There are plenty of publicly traded companies that are not yet profitable. But they almost always have a product on the market, and you can gauge their progress based on their revenue growth numbers. Management and investors then extrapolate those numbers into the future and try to determine when the company will earn a profit and how much it will earn.
With a pre-revenue biotech, that’s harder to do. Sure, analysts estimate what sales will be for a drug if it’s approved in the future, and then they estimate further how to value the stock based on those sales. But it’s really a guessing game.
When one of these biotechs reports quarterly results with no sales, the emphasis is on the progress of its drug development. Whether the company loses $0.50 per share, $1 per share or $2 per share is basically meaningless.
There are two numbers you do want to pay attention to, however: cash and cash burn.
Without a biotech having any sales in the foreseeable future, we want to have a clear understanding of how well financed it is. Does it have enough cash to launch a product?
Will it last another three years while conducting clinical trials? Or is it burning so much cash that it will need to raise money by the end of the year if it wants to keep the lights on in 2022?

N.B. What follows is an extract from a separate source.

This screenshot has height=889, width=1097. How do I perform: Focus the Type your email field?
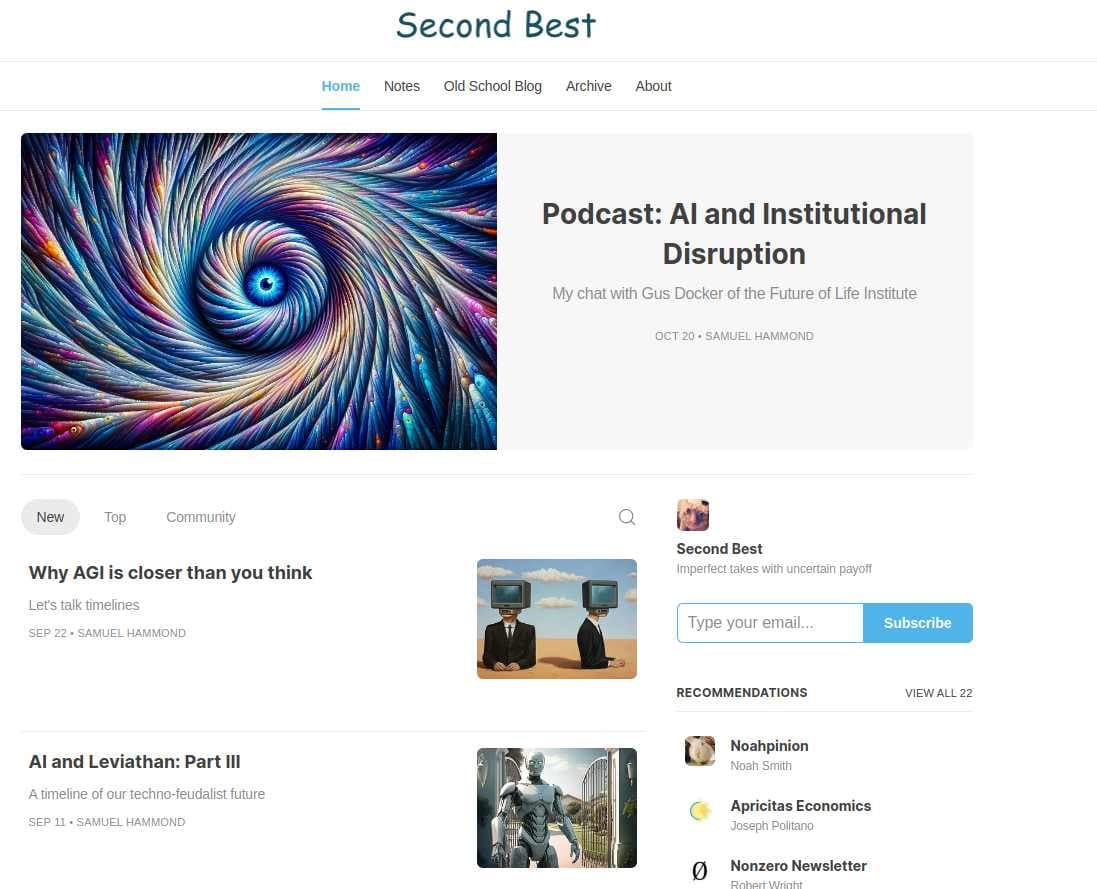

The nice thing is you usually don’t have to be a math whiz to figure this out. Management will often tell you that it has enough cash to fund operations for a specific amount of time.
For example, Zynerba Pharmaceuticals Inc. (Nasdaq: ZYNE), which is attempting to treat rare neuropsychiatric conditions, is forecast to go without revenue until 2024.
In its second quarter financial results press release, the company had $85.8 million in cash and stated, “Management believes that the Company’s cash and cash equivalents as of June 30, 2021 are sufficient to fund operations and capital requirements well into the first half of 2024.”
In other words, if everything goes well and Zynerba’s drug is approved, the company may have enough cash to launch the drug without having to raise money.
Many biotechs aren’t that lucky. Every quarter, various biotech management teams let investors know they have a year or two worth of cash. And that can be a problem for investors.
When a biotech company needs to raise cash, it usually does so by selling more stock. That dilutes shareholders and often brings down the stock price.
Here’s what I mean…
If a biotech is trading at $10, has 10 million shares outstanding and sells another 2 million shares to raise cash, existing shareholders just got diluted by 20%.
Whatever profits the company was expected to earn down the road were just watered down by 20% on a per share basis. That will affect the valuation and usually makes the stock fall in the short term.
Biotech stocks, particularly ones in early development, have tremendous potential for price appreciation because a successful drug launch can be life-changing for patients and investors. Understanding when a company needs cash can ensure you don’t get into the stock just before a big downdraft in the share price.